Exercises
A – According to the essay on semantic models, what does Power BI now call what it used to call a "dataset"?
B – Write the next few paragraphs of the essay on semantic models, picking up after its final sentence.

Source document
● ● ● ● ●
The Semantic Model Is the Contract

I've spent most of the past decade building business-intelligence environments at every scale: Fortune-1000 banks, mid-market manufacturers, healthcare networks, non-profits with $400K budgets. The technology gets blamed for failures more often than it deserves. The actual culprit is almost always upstream of the technology: nobody decided what the metrics mean.

This essay is about the artifact where that decision lives — the semantic model — and why I think it's the most under-appreciated component of every BI rollout I've ever seen.

What a semantic model is, in one paragraph

A semantic model sits between your raw data and every report that depends on it. It's where you say "a customer is identified by this column," "active means this," "revenue is recognized this way," and "these two tables join on this key." Every chart, scorecard, and dashboard that gets built on top inherits those decisions. Power BI calls it a "dataset" (now "semantic model"); dbt calls them "models"; Looker calls them "explores." The vocabulary differs; the function is identical.

The semantic model is, in plain terms, the contract between data and decisions.
● ● ● ● ●
Input data
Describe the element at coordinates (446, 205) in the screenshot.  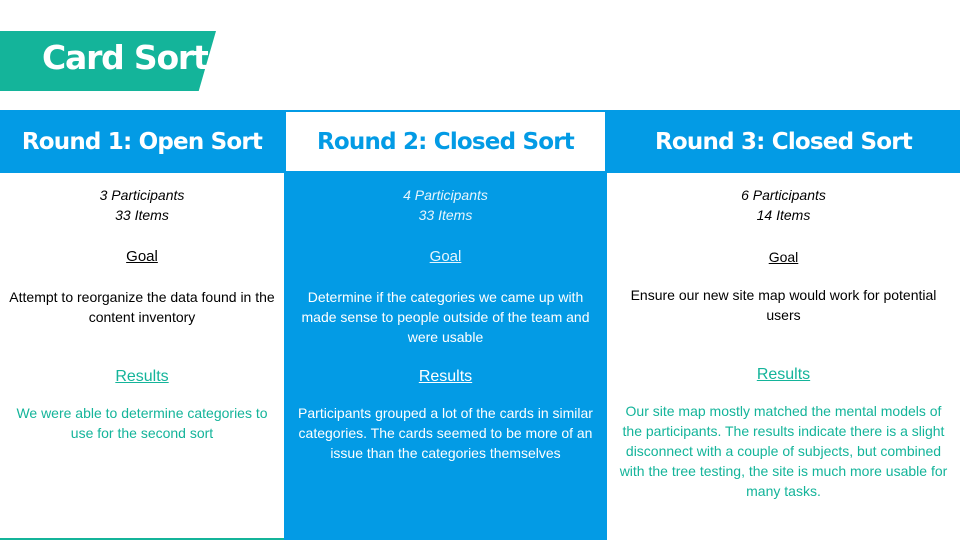
I see `round-2-meta: 4 Participants 33 Items` at that location.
● ● ● ● ●
Responses per task
A – A semantic model.

B –
Why most rollouts skip it

The fastest way to ship a Power BI report is to connect Power BI Desktop directly to a database, drag a table onto the canvas, and start building visuals. It works. The first week, it feels productive. Reports show up; meetings get screenshots; everyone's happy.

The trouble starts around week six. Someone in finance pulls a "monthly revenue" number and someone in sales pulls a "monthly revenue" number and they're $80K apart. Then someone asks "well, which is right?" and the honest answer is: both, depending on whether you count an invoice on the date it was sent or the date it was paid, and whether you exclude credit memos, and whether you include the rebate accruals.

That conversation should have happened on day one, in the semantic model, in writing. Instead, it happens on day forty, in a Slack thread, with three different reports as exhibits.

The cheapest place to define a metric is the semantic model. The most expensive place is a board meeting.

The four contracts a semantic model encodes

When I review a model that's been built well, I look for four explicit decisions:

1. Identity contracts

Who is a customer? A row in the customer table? A row joined to a billing table? A row that has at least one paid invoice in the last twelve months? Each definition produces a different "active customer count," and they can be off by 30% or more.

Identity contracts get encoded in dimension tables. DimCustomer is the canonical list of customer entities; the columns on it represent the agreed-upon attributes. Anyone needing to count, segment, or filter customers reaches for DimCustomer, not for raw transactional data.

2. Metric contracts

What is "Revenue"? Net of returns? Inclusive of recurring + one-time? Recognized when invoiced or when paid? Currency-converted at the transaction date or month-end?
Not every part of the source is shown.